Quoted passage →
----

Few writers get a second chance at success, but after a hiatus of more than 50 years after her first work was first published, Emma Smith, who has died aged 94, enjoyed that rare experience with two acclaimed memoirs.
Her début novel, Maidens’ Trip, an account of life on the Grand Union Canal during the second world war, was published in 1948 and won the John Llewellyn Rhys prize. It was one of two novels written while she was working as a runner-cum-secretary for Laurie Lee, then a young screenwriter, in the postwar years. He suggested the nom de plume Emma Smith – she disliked her birth name, Elspeth Hallsmith, because its sibilance landed her with the nickname “Spitty” at school. She encouraged him to write Cider with Rosie. But though close, their friendship was never romantic, in part, Smith said tartly, because Lee was capable of loving only one person: himself.
In 1946 she travelled to India with Lee for a documentary. The soon-to-be independent country left an impression, and, pressed for a follow-up to Maidens’ Trip, Smith drew on the trip for the comedy The Far Cry (1950), another bestseller. The following year she married and, over the following decades, published little.
More than 20 years later, the writer Susan Hill discovered a copy of The Far Cry at a school jumble sale. It was, Hill enthused in her World of Books column in the Daily Telegraph, “a forgotten masterpiece”. She lobbied for it to be republished, but the novel did not reappear until 2002. Soon afterwards the author was hunted down to write a memoir.
The Great Western Beach (2008), typed on the same machine she had used for her earlier works, was a vibrant account of her childhood in 1930s Cornwall, and an immediate success. Smith repeated the feat with As Green As Grass (2013), which recalled her postwar adventures.
One of four children of Janet (nee Laurie) and Guthrie Hallsmith, she was born in Newquay, Cornwall. Young Elspeth and her siblings roamed local beaches, playing in rock pools, swimming and reading, to escape the stifling conformity of their middle-class parents. Banned from mixing with “hoi polloi”, she rebelled. In The Great Western Beach Smith recounted narrowly escaping the belt after playing with a boy from a Barnardo’s home.

----

(Stored entries)
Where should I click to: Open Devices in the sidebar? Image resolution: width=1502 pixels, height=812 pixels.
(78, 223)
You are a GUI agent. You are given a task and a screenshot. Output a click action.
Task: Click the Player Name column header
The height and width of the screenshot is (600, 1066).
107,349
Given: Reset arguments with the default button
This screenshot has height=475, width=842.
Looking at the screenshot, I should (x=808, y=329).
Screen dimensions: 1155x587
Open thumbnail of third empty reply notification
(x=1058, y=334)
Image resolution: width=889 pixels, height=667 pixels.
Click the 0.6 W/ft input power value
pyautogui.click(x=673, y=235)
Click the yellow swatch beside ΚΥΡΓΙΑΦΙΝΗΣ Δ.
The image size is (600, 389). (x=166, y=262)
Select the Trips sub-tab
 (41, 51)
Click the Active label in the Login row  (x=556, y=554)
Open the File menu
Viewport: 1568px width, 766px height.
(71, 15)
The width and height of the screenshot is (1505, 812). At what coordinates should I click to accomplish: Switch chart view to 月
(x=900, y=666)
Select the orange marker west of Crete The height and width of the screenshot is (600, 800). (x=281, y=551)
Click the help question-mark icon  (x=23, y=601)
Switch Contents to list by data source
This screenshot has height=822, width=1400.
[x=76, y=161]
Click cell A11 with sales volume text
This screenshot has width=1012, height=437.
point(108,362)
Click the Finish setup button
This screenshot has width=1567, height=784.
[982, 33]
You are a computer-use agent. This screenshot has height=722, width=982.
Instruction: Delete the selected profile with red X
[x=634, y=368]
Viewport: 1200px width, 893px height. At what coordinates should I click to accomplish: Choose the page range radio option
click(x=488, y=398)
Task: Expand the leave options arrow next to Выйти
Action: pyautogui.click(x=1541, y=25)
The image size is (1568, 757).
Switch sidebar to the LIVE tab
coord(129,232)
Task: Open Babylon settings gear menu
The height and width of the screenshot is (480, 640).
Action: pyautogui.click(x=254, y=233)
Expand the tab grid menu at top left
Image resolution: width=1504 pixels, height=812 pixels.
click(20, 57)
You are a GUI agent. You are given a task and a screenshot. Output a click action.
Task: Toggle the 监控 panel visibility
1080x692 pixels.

----

Instructions to follow →
Quote the obituary text word for word from "More than 20" to "her postwar adventures.".

The completed task →
More than 20 years later, the writer Susan Hill discovered a copy of The Far Cry at a school jumble sale. It was, Hill enthused in her World of Books column in the Daily Telegraph, “a forgotten masterpiece”. She lobbied for it to be republished, but the novel did not reappear until 2002. Soon afterwards the author was hunted down to write a memoir.
The Great Western Beach (2008), typed on the same machine she had used for her earlier works, was a vibrant account of her childhood in 1930s Cornwall, and an immediate success. Smith repeated the feat with As Green As Grass (2013), which recalled her postwar adventures.